Exercise requirements
Rewrite the post on avoiding burnout as an English teacher from "This improvement towards" up to and including "an entire semester.", substituting "classroom management" for "class control".

Thursday, October 31, 2013

How to Avoid Burnout as an English Teacher

The first week of instruction of the new term is nearly at an end, and I feel like a new kind of teacher. Right now, I'm very enthusiastic not only in my demeanor and energy in front of the class, but also in my preparation, understanding the material and whole attitude towards teaching. It's a good place to be! The students also have come off a three-week break and are more attentive than usual. Now, I understand that as the term progresses, the latter will drop off. The students will get bored of school and might get bored of me. It happens. One might think my enthusiasm might diminish as well, but I'm not concerned about that for two reasons. First, gotta live in the moment. Second, last term, I think my skills, energy and power to hold teenagers' attention actually increased as the term progressed.


This improvement towards the end of the term likely had something to do with learning the job. I've never taught before this year, and I had to figure out what I was doing. I learned what works and what doesn't. I learned class control. The stick and the carrot. Techniques like not standing in one spot while lecturing, and how to use my voice to both command attention and be understood by beginning to intermediate English speakers. Yes, by the end of the term, I had become a teacher (admittedly, I've still got lots to learn).


Now, I'm very excited to apply my new found proficiency for an entire semester.


Mind you, I am aware of the phenomenon of burn out. Many teachers, both ESL teachers in a foreign land and teachers in their home countries, start out enthusiastic and gradually get worn down by the challenges of the profession to the point where it becomes a grind, a job, a paycheck (and not a very good one at that). They become jaded and uncaring. They resent the students and administrators. They complain all the time. I've only been doing this six months, and I've already seen it in others.

Data extract
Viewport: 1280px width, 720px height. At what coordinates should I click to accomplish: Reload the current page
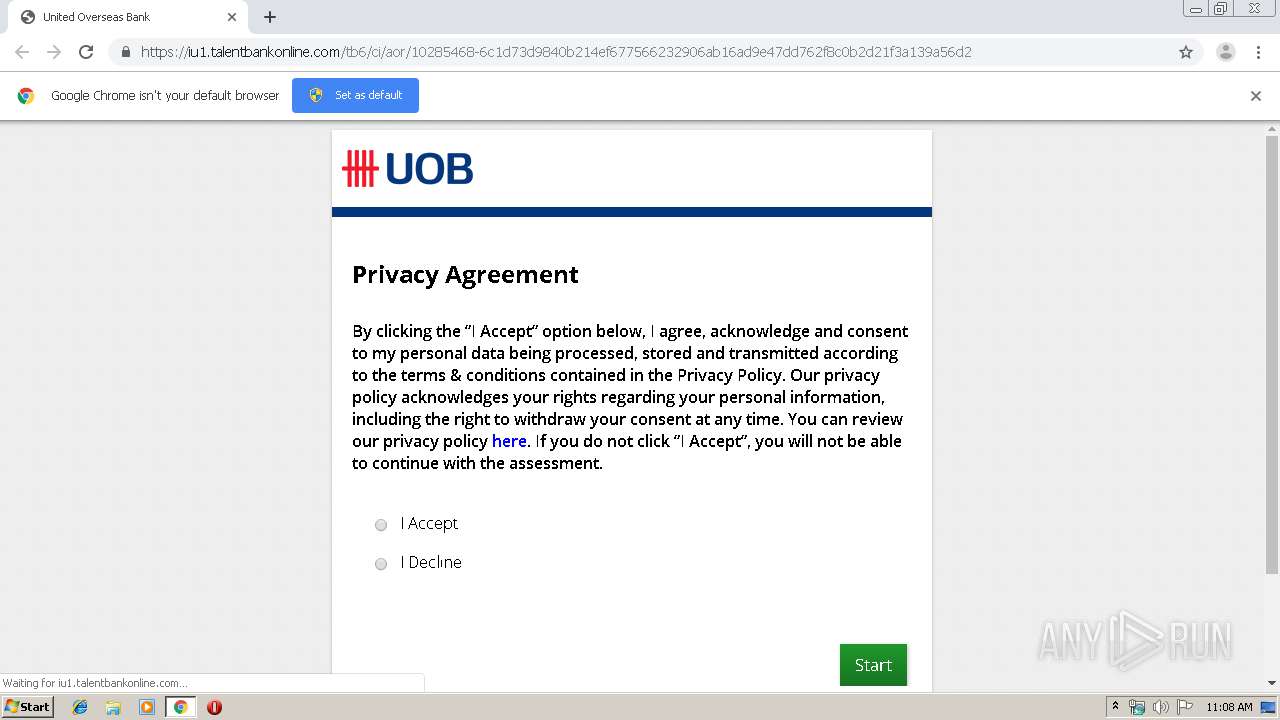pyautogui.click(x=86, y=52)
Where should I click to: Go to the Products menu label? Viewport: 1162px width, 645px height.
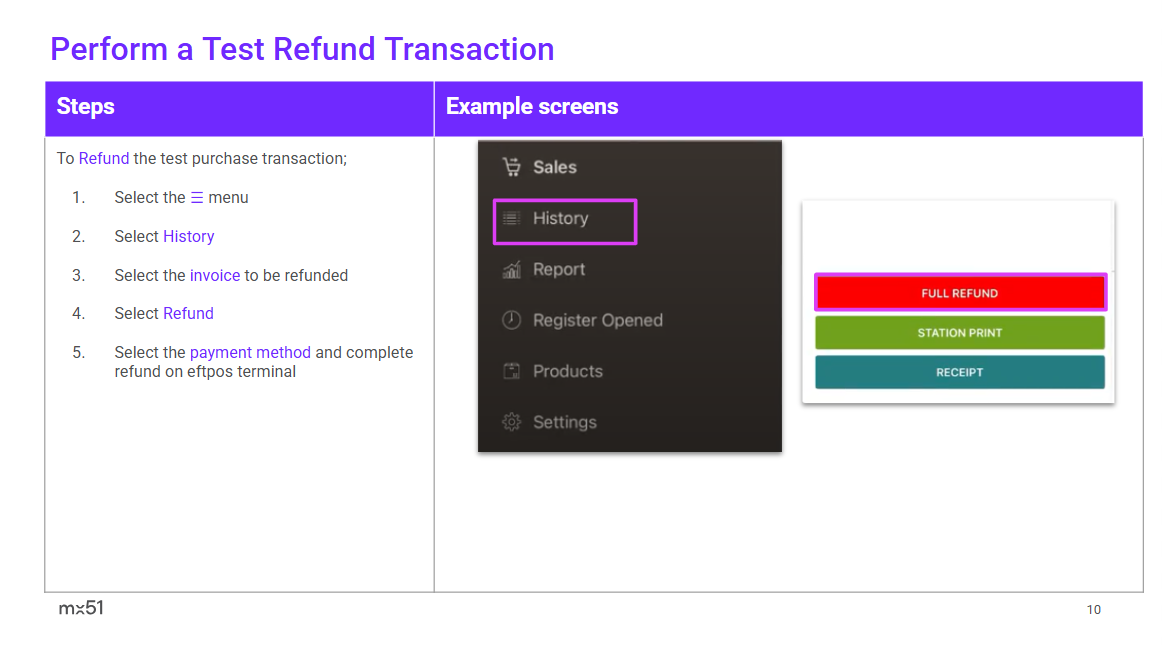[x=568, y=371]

Finished task
This improvement towards the end of the term likely had something to do with learning the job. I've never taught before this year, and I had to figure out what I was doing. I learned what works and what doesn't. I learned classroom management. The stick and the carrot. Techniques like not standing in one spot while lecturing, and how to use my voice to both command attention and be understood by beginning to intermediate English speakers. Yes, by the end of the term, I had become a teacher (admittedly, I've still got lots to learn).


Now, I'm very excited to apply my new found proficiency for an entire semester.